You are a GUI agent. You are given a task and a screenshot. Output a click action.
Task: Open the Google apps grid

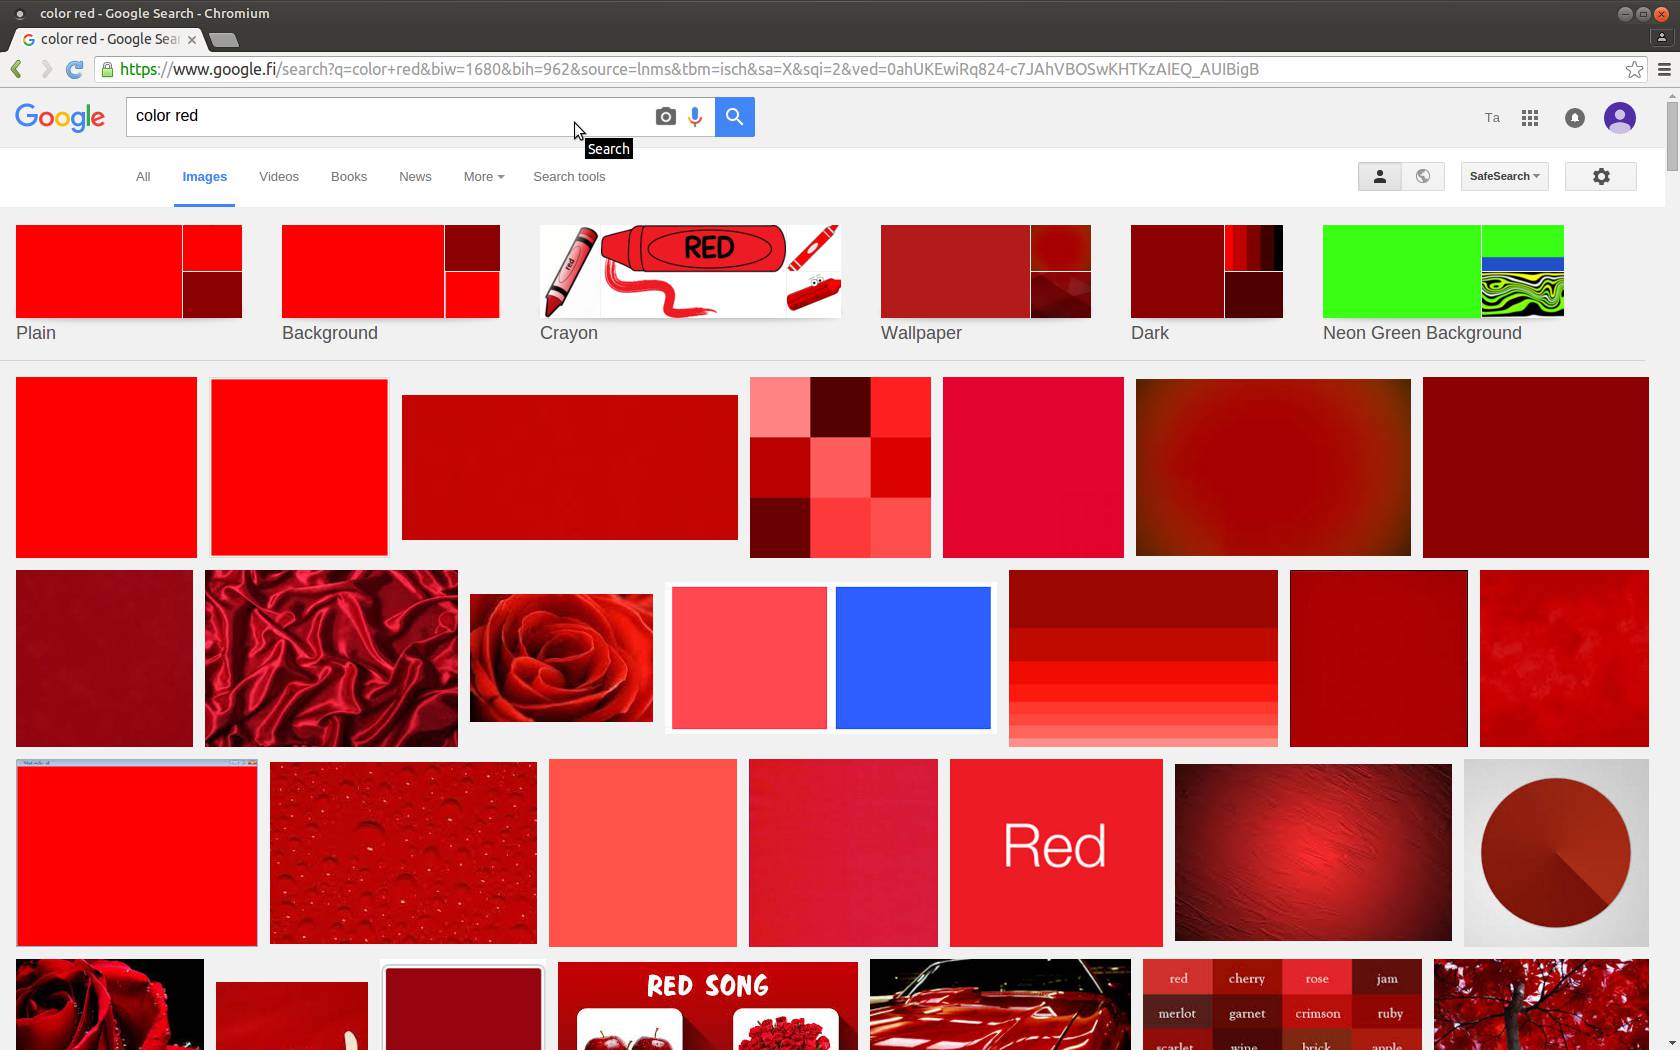point(1529,118)
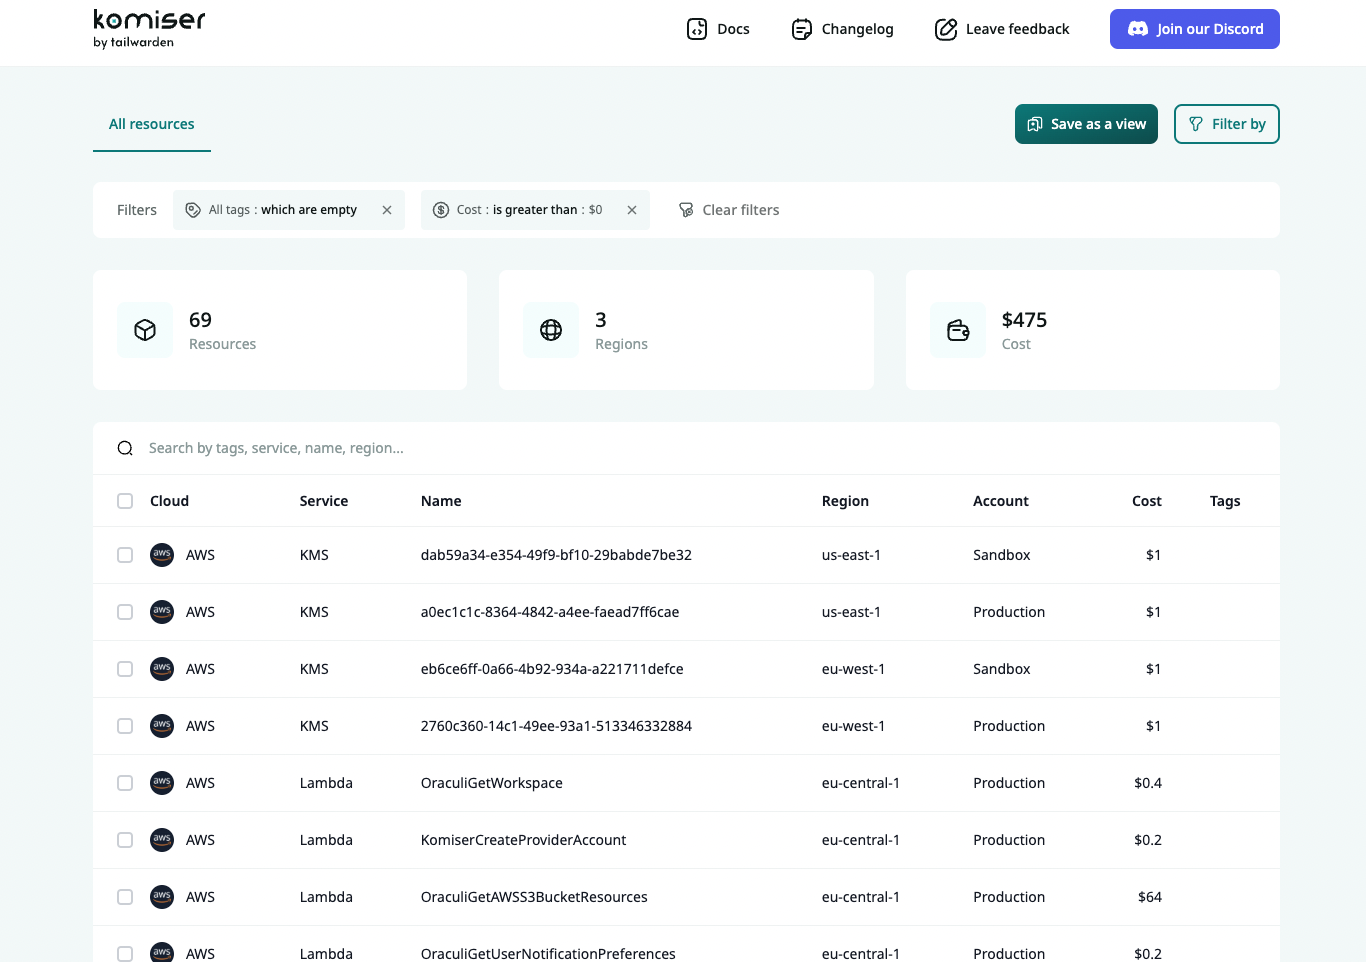Click the Cost wallet icon
Image resolution: width=1366 pixels, height=962 pixels.
958,330
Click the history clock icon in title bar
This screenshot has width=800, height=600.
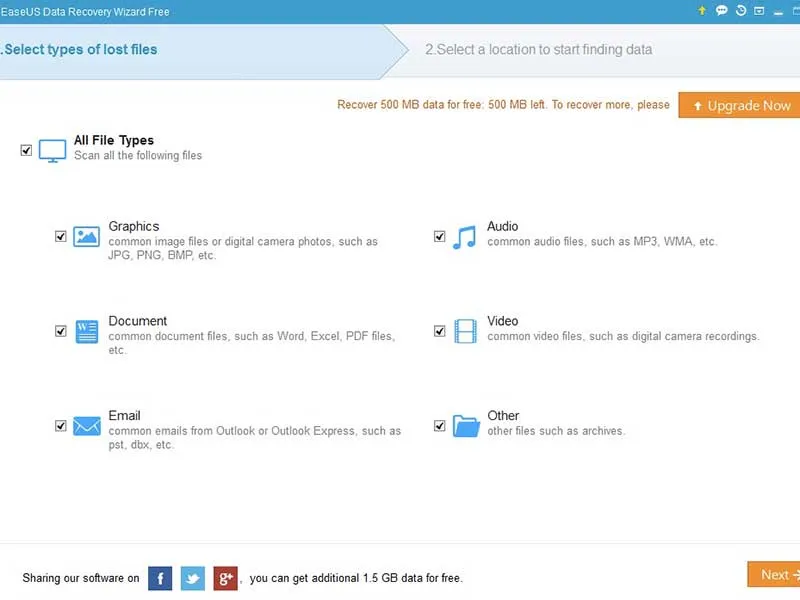741,11
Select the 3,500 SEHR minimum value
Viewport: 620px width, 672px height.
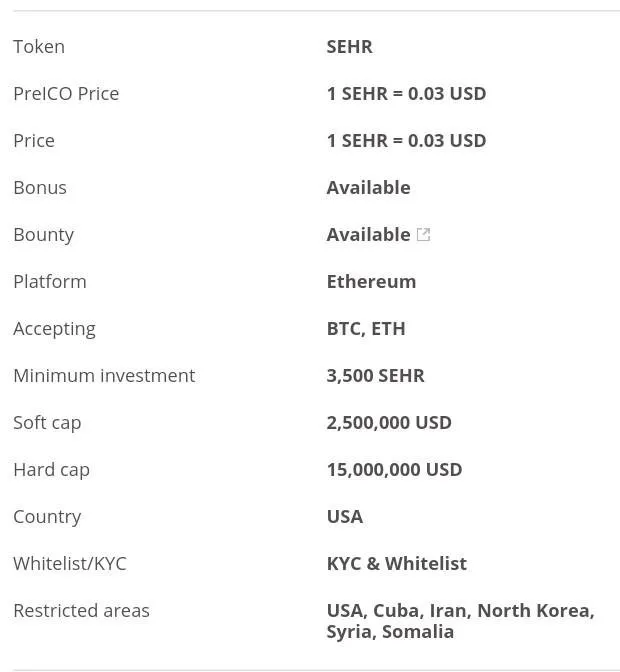[375, 375]
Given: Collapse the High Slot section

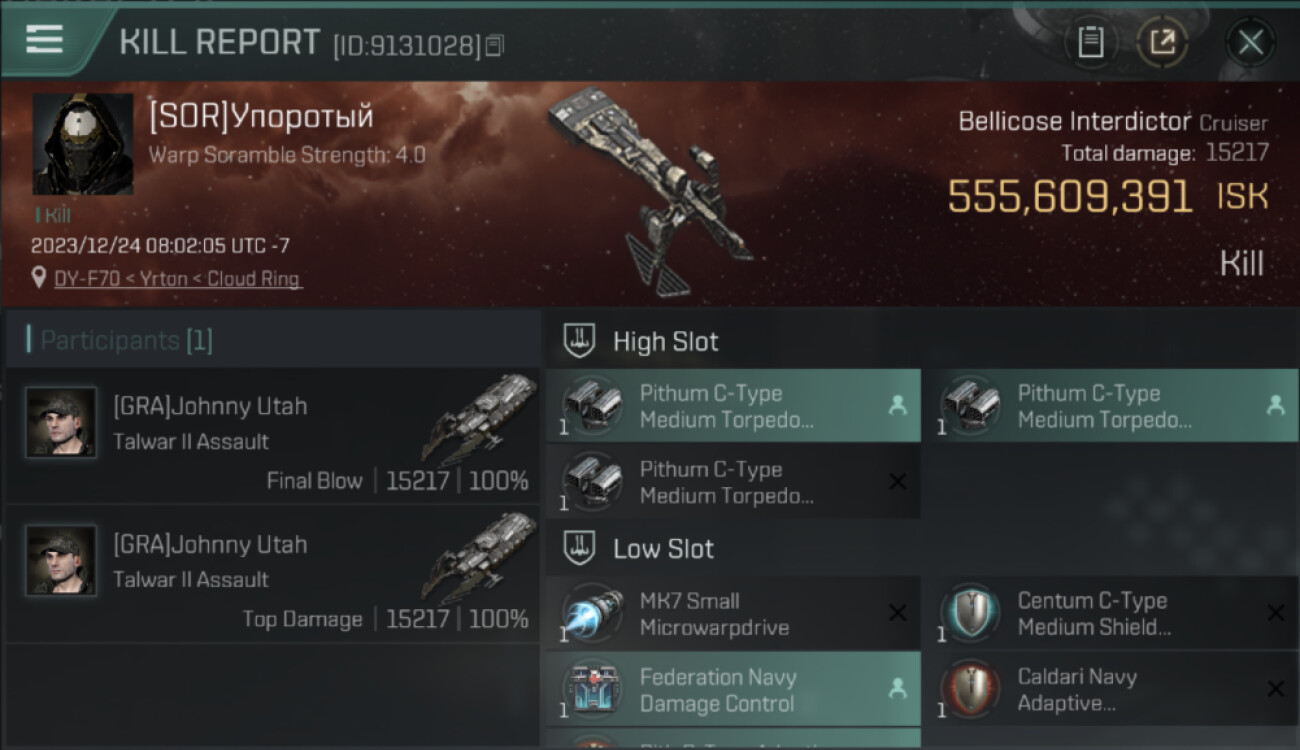Looking at the screenshot, I should click(x=642, y=341).
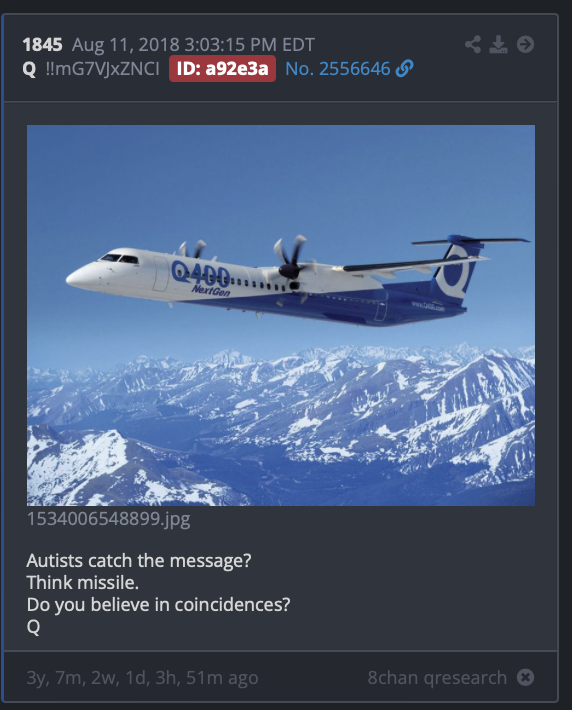
Task: Open the No. 2556646 post link
Action: 338,69
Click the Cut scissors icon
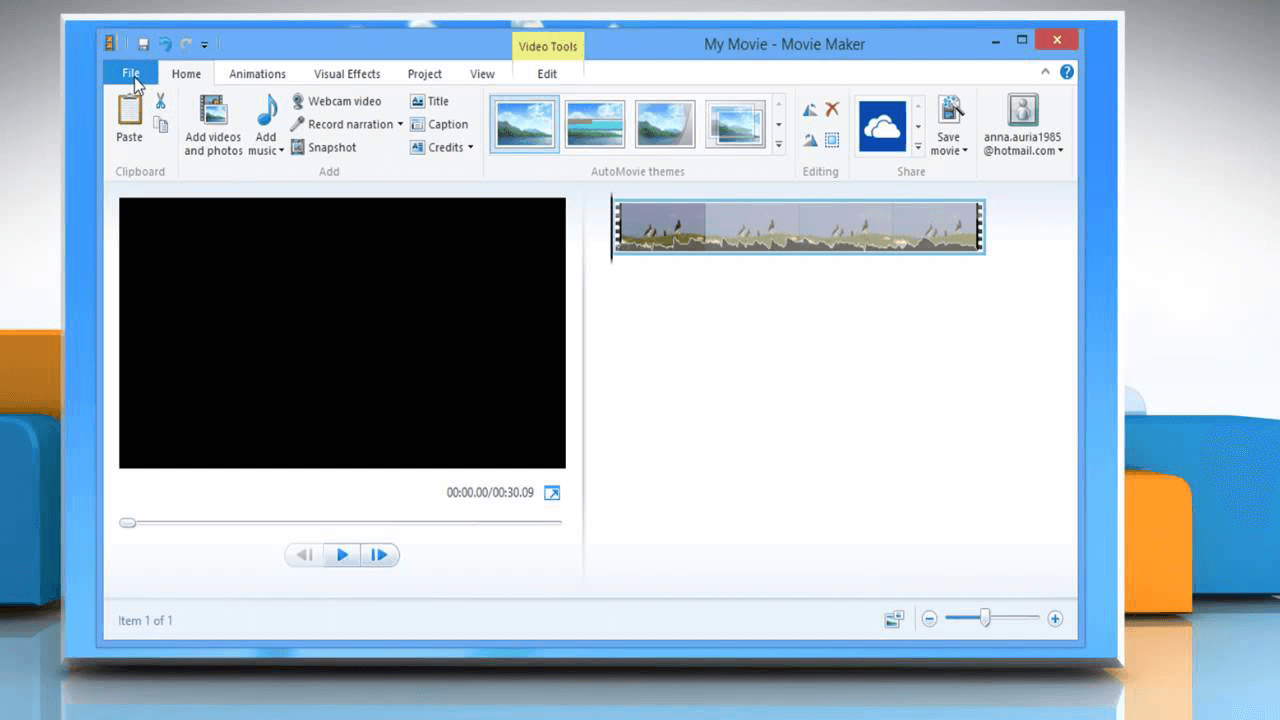The width and height of the screenshot is (1280, 720). click(160, 101)
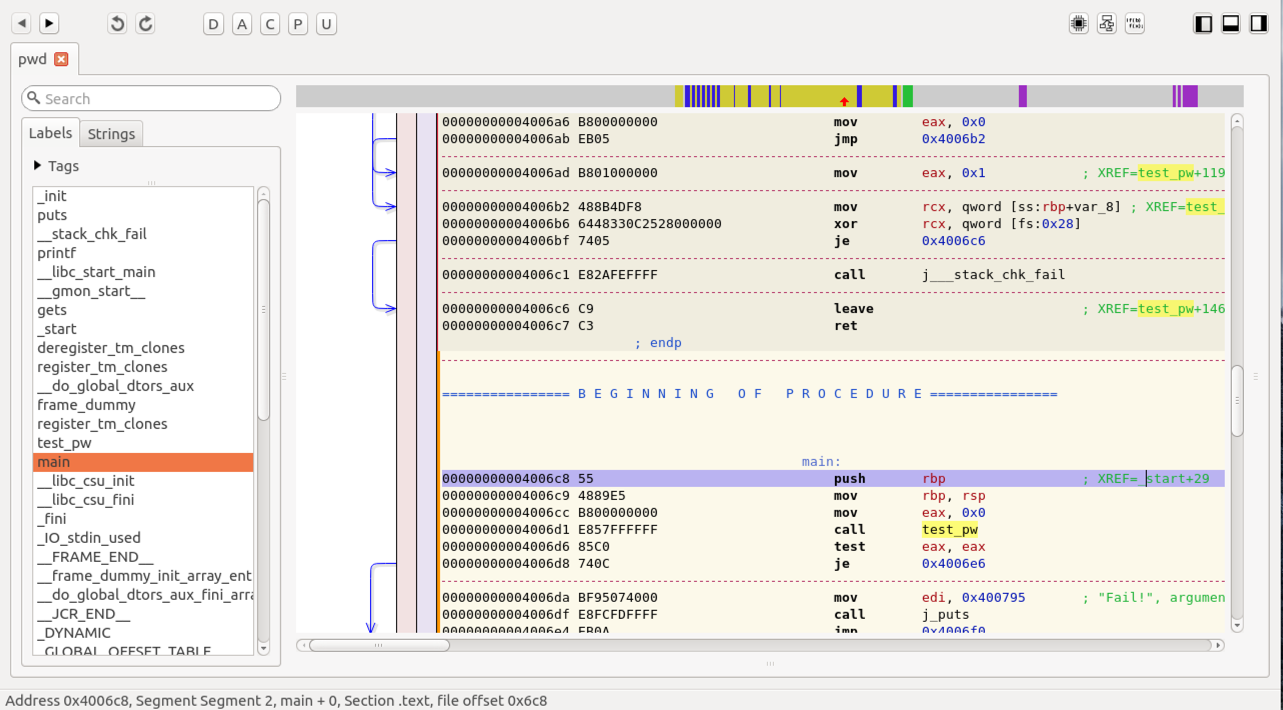
Task: Close the pwd document tab
Action: tap(61, 59)
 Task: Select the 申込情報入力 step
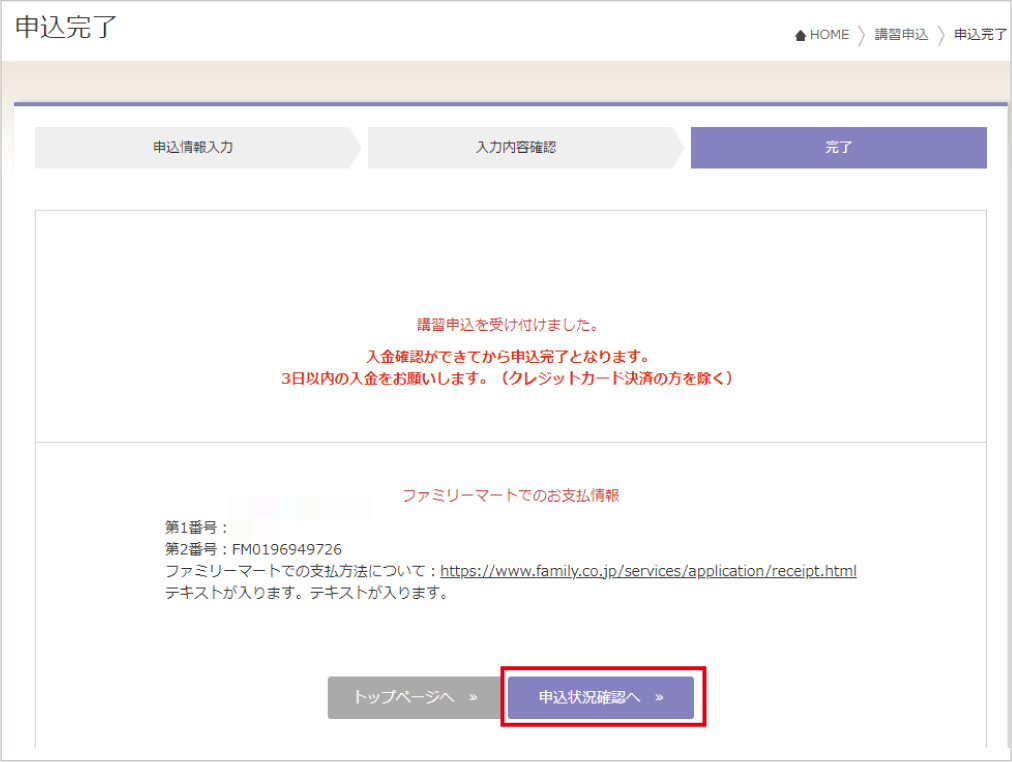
┄┄┄┄┄┄┄┄┄┄
Starting with the line that contains "This screenshot has width=800, height=600.", reproduce every line to the end of the material above, both end lines included, exactly and with no pictures.

This screenshot has width=800, height=600.
741,11
Select the 3,500 SEHR minimum value
Viewport: 620px width, 672px height.
[375, 375]
Given: Collapse the High Slot section

Looking at the screenshot, I should click(x=642, y=341).
Task: Open the No. 2556646 post link
Action: 338,69
Click the Cut scissors icon
The width and height of the screenshot is (1280, 720). click(160, 101)
Task: Close the pwd document tab
Action: tap(61, 59)
 Task: Select the 申込情報入力 step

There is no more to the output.